» Exercise passage
Stalks, husks and other crop waste show promise as feedstock for sustainable biofuels, but finding microbes that can convert woody plant matter into fuel at industrial scale has proven difficult.
Now, Princeton researchers have taken a step toward engineering a bacterium that converts the material cellulose, found in nearly all plants, into fuels and valuable chemical products. That process requires two steps. The first step is to break the tough cellulose into sugars that a microbe can actually eat. The second step is to eat those sugars and metabolize them into fuel. Few microbes can perform either of these steps efficiently, and currently none can do both at industrial scales.

» Assignment
Please return the portion of the biofuel passage that begins at the words containing "Now, Princeton researchers" and stops after "at industrial scales.". The material that comes next has no connection to the biofuel passage.

(Collected data entries)
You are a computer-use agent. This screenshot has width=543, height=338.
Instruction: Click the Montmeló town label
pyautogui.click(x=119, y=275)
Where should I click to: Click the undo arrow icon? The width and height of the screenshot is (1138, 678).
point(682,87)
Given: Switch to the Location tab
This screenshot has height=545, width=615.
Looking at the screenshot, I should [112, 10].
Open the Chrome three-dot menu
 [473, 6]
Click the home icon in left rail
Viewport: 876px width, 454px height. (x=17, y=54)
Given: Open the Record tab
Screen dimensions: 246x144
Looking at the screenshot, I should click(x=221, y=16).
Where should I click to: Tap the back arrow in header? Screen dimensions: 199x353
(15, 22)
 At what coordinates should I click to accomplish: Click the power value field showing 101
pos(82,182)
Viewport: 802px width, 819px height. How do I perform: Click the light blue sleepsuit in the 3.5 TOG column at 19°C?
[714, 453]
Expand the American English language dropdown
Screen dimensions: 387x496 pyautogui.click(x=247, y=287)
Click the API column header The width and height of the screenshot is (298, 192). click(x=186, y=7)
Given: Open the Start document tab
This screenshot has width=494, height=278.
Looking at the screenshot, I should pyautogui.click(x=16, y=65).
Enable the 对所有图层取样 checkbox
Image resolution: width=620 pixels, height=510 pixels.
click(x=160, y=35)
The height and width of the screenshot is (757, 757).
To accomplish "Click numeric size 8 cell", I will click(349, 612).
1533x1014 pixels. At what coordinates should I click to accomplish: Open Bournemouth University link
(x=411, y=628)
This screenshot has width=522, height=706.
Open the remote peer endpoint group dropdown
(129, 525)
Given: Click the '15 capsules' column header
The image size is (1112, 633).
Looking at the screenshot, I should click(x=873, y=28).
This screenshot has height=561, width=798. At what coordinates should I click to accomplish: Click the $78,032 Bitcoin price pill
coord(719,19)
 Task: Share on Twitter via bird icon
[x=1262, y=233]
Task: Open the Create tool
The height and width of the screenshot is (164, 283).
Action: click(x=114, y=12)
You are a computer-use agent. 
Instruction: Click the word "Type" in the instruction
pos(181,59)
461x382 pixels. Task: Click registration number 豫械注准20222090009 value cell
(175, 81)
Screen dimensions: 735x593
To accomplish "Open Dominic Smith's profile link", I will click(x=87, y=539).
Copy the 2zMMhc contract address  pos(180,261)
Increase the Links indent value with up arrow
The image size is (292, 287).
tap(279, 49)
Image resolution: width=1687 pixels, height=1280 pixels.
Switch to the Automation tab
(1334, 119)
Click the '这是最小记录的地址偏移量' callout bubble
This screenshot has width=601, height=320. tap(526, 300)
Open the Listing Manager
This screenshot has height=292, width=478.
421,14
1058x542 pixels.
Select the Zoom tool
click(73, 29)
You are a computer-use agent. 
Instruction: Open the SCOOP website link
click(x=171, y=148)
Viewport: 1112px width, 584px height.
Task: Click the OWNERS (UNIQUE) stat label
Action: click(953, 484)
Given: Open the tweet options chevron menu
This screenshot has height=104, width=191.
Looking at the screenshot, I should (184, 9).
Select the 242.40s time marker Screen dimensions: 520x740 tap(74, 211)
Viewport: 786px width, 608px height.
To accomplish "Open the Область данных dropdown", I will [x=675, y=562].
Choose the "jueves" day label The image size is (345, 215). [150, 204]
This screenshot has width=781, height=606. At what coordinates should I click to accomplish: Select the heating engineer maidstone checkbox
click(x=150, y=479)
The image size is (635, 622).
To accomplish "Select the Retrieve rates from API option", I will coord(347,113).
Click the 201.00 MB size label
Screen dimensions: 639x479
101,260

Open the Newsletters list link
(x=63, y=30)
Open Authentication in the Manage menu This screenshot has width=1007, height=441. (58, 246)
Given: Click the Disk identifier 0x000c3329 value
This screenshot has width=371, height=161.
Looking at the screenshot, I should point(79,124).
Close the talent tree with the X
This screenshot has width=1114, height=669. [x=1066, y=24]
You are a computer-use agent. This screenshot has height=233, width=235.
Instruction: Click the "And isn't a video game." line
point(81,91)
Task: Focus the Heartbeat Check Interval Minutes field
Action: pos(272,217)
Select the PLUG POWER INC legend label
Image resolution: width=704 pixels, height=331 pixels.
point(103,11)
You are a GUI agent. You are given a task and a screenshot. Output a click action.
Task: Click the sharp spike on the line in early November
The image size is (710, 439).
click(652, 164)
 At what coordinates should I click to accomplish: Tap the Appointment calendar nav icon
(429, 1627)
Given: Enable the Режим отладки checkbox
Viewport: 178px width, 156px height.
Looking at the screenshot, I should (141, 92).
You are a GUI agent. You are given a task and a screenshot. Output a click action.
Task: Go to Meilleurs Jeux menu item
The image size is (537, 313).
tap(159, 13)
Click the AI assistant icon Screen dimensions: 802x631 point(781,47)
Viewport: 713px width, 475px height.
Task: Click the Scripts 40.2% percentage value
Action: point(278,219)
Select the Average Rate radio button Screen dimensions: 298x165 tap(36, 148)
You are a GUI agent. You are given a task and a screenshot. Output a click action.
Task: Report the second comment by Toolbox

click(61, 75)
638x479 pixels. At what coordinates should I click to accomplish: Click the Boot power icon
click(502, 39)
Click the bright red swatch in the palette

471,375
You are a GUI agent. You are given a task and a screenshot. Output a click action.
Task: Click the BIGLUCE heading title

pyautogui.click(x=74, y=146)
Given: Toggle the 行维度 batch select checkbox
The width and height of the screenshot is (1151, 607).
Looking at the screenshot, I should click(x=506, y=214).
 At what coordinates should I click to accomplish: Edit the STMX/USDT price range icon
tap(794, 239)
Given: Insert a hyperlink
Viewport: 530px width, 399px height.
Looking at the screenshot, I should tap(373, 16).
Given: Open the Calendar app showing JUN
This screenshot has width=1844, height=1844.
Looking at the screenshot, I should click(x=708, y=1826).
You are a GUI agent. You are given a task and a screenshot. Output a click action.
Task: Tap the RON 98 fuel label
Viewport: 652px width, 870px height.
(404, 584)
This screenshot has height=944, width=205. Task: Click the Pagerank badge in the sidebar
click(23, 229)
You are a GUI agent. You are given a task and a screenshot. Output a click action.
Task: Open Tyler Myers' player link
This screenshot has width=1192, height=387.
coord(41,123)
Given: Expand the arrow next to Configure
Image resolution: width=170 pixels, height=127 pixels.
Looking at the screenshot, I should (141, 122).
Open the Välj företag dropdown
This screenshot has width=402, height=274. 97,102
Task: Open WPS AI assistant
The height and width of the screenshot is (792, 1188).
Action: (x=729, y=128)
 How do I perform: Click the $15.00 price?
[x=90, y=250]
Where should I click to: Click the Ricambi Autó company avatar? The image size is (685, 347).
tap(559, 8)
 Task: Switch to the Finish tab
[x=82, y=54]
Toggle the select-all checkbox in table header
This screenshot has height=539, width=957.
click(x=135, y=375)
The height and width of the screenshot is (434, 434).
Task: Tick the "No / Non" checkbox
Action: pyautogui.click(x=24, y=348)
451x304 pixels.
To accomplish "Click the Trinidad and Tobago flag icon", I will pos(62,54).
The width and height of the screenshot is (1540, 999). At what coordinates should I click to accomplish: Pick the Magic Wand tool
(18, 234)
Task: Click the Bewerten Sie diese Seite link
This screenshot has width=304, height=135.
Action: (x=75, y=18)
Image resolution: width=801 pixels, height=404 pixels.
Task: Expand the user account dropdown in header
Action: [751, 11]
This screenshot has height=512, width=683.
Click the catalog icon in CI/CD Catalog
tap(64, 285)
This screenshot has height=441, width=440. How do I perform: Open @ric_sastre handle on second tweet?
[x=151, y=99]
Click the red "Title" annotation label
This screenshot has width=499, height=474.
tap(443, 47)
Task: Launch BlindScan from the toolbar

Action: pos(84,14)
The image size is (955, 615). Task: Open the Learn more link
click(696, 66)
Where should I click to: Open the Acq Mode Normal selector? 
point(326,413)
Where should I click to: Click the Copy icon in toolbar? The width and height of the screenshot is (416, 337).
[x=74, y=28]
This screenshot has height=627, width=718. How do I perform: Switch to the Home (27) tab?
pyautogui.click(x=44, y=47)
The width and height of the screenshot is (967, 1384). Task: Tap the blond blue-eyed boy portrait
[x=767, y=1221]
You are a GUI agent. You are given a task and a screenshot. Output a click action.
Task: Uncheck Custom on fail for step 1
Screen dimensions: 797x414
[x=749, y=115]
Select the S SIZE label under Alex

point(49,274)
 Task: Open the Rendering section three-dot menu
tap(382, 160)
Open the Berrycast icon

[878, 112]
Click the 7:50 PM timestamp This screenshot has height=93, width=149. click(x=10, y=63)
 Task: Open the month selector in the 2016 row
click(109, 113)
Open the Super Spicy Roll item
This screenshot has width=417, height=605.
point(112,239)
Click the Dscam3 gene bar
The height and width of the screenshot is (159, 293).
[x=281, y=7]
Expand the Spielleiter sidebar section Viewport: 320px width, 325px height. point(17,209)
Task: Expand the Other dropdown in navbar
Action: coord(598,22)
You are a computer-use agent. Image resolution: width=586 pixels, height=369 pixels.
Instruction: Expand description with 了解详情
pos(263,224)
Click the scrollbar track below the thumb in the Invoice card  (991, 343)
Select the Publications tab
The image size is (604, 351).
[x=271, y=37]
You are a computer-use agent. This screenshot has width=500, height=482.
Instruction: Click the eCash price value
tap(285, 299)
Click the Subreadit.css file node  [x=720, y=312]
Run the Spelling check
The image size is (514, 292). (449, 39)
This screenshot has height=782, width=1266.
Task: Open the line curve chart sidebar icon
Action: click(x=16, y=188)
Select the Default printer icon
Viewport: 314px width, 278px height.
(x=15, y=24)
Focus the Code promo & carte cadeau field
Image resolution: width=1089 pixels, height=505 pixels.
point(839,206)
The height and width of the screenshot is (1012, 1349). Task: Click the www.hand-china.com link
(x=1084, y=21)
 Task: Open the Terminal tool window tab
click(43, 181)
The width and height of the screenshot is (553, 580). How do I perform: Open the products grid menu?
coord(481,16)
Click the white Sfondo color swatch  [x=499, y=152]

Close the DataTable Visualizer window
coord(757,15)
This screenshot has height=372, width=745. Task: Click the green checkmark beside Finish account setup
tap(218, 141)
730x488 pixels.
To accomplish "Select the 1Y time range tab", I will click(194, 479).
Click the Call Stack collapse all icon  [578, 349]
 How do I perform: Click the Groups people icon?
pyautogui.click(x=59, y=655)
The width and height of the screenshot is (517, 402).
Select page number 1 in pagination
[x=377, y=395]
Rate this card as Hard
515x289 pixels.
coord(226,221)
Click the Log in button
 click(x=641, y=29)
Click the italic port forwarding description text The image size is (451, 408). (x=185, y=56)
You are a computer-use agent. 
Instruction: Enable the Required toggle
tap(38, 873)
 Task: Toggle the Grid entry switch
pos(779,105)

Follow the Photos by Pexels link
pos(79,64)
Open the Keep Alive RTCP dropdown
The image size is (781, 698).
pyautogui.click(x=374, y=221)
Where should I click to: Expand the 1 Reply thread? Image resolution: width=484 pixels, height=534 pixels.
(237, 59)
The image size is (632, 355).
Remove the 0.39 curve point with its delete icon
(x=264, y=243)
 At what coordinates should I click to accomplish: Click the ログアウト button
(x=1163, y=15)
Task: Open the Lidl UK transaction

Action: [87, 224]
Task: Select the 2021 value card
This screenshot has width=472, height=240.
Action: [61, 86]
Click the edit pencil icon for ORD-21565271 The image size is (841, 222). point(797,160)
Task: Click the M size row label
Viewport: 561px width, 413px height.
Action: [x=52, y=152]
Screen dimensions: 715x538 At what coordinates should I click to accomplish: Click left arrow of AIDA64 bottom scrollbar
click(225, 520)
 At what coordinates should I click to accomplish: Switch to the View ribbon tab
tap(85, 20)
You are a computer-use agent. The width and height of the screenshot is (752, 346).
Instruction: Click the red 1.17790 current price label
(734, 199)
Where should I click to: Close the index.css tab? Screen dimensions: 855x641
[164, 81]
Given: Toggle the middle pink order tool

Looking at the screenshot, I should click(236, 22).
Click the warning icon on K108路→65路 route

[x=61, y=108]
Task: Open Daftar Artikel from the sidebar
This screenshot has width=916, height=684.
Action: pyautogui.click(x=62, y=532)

» Exercise output
Now, Princeton researchers have taken a step toward engineering a bacterium that converts the material cellulose, found in nearly all plants, into fuels and valuable chemical products. That process requires two steps. The first step is to break the tough cellulose into sugars that a microbe can actually eat. The second step is to eat those sugars and metabolize them into fuel. Few microbes can perform either of these steps efficiently, and currently none can do both at industrial scales.